You can’t have failed to spot that Twitter, until recently the go-to social media platform for C-Suite executives and corporate brands, has been in something of a state of ferment recently. Elon Musk, its new owner, has clearly gone into overdrive, cutting costs dramatically (with a noticeable decline in the platform’s reliability) and attempting to monetise its service in a way that changes the dynamics significantly.
The hallowed blue tick – in old days a freely-given marker that confirmed that its holder was either a significant individual or bona fide company - can now be bought by anyone. The result, of course, is that it has become more difficult to work out who is real, and who is just pretending and is sad or malicious enough to spend the £8 per month that it takes to own the blue tick.
The problem is, or at least the suspicion is, that Mr Musk is tweaking the algorithm so that effectively those who pay for blue ticks are getting a disproportionate share of exposure on the platform. Put simply, if you’re not paying for the tick, your tweets are not being seen in the same numbers that they were in the past, regardless of how many followers your account has. As an enthusiastic user of the platform myself, I can testify to this – either I am even less amusing than I used to be (entirely possible), or my engagement (views, likes and retweets) has dropped dramatically since the new system was introduced.
And as a result we’re hearing two questions repeatedly from Corporate clients. “Should we stay with Twitter”? and “Should we pay for a blue tick?”. The answers to these questions are “Yes, for now”, and “Yes, until you decide to leave”. There is some thinking behind this advice.
We say our clients should stay on the platform for a few reasons. Defensively speaking, it’s important to keep your real estate protected on the platform to prevent someone else nicking your brand and registering for a blue tick – this has happened with spectacular results to other companies. And more positively, Twitter does remain an important vehicle through which consumer and corporate brands speak to customers, investors and the wider public directly and it’s a powerful tool. Longer term, the jury is out whether Twitter will remain a wholesome enough place for a corporate brand to reside, and there is no doubt that the quality of debate generally has declined further in the last few months. So, now might be the time to think of alternatives platforms, and perhaps to build a following on the likes of LinkedIn and Instagram (and even Mastodon) and running two or more platforms in parallel – with minimal changes to the content you are posting. This means that if you ever do decide the time has come to delete your Twitter account (and it’s very possible we will get to a point where this is advisable), you won’t be in a social media desert from day one.
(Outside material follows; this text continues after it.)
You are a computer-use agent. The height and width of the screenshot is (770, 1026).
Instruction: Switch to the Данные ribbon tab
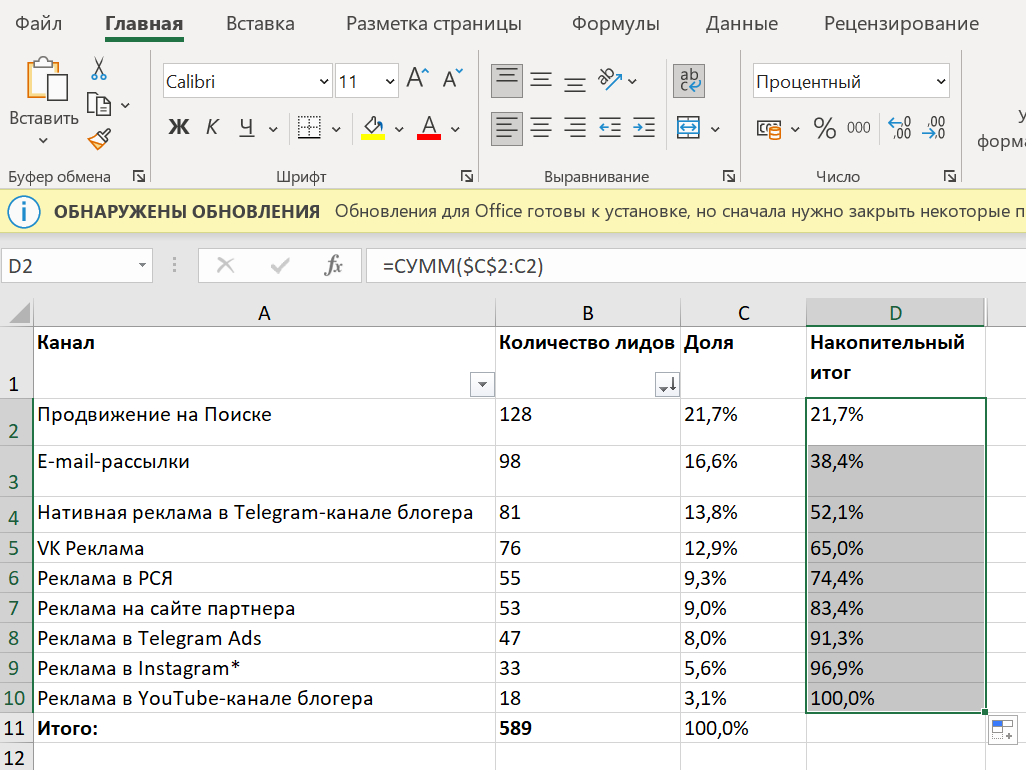point(741,21)
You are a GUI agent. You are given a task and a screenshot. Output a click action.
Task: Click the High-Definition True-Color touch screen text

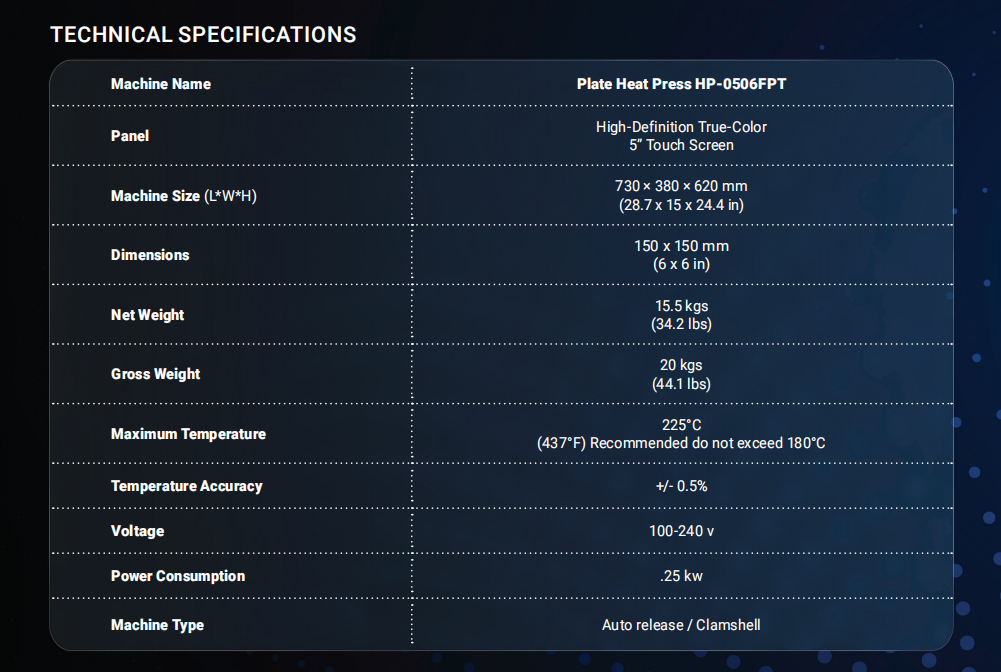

And what about buying the blue tick? Our view is that if you’re in it you might as well invest money in winning it. There’s no point in putting in the time and effort to create beautiful corporate content, and not biting the bullet and paying for the tick so your stories are seen by as many folk as possible. If you’re a corporate without a blue tick these days, it looks suspicious, and our view is that you will find it harder to build an audience of followers. So for as long as you’re staying with Elon, you should be paying Elon too.